Introduction: : Cardiac resynchronization therapy (CRT) using a biventricular pacemaker (BVP) reduced mortality and rehospitalizations in patients with symptomatic heart failure (HF) with a left ventricular ejection fraction (LVEF) of less than 35% and concomitant left bundle branch block. However, 10-30% of BVP patients fail to show a clinical or echocardiographic response. Recently left bundle branch pacing (LBBP) has been studied as a more physiological alternative to BVP. The aim of this study is to summarize the available evidence on LBBP. Hypothesis: LBBP is an effective and feasible alternative option for CRT. Methods: Unrestricted searches of the PubMed, EMBASE, and Cochrane databases from inception till June 1, 2022, for studies examining the role of LBBP for CRT in HF patients. Data were analyzed using Revman 5.3 software. Mean Difference (MD), Odds Ratio (OR), and 95% Confidence interval (CI) were calculated using the random-effects model. Results: A total of 8 observational studies (3 single-armed, and 5 comparative studies) examined 756 HF patients who underwent CRT (551 LBBP vs 205 BVP). LBBP was successful in 87% of patients. Compared to baseline, LBBP was associated with a reduction in QRS duration (MD -53.5, 95%CI -69.77, -37.24), an increase in LVEF (MD 17%, 95%CI 13.38, 20.6), and a reduction in NYHA class (MD -1.4, 95%CI -1.56, -1.05).
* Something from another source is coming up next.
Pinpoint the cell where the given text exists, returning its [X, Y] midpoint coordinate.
Compared to BVP, LBBP was associated with a significant reduction in QRS duration (MD -22.68, 95%CI -31, -14.35), improvement in LVEF (MD 7.58, 95%CI 5.21, 9.95), and a decrease in NYHA class (MD -0.55, 95% CI -0.73, -0.37) during a mean follow-up of 9.2 months. The super response rate, which is defined as an increase in LVEF of more than 20% or LVEF at or above 50% after CRT, was higher in LBBP compared to BVP (OR 2.98, 95%CI 1.65, 5.32). Conclusions: LBBP is a feasible and effective alternative for CRT. LBBP was associated with better electrical ventricular synchrony than BVP which was also translated into better echocardiographic and clinical outcomes in the short term. Our findings need to be further validated in larger randomized controlled trials with a long-term follow-up.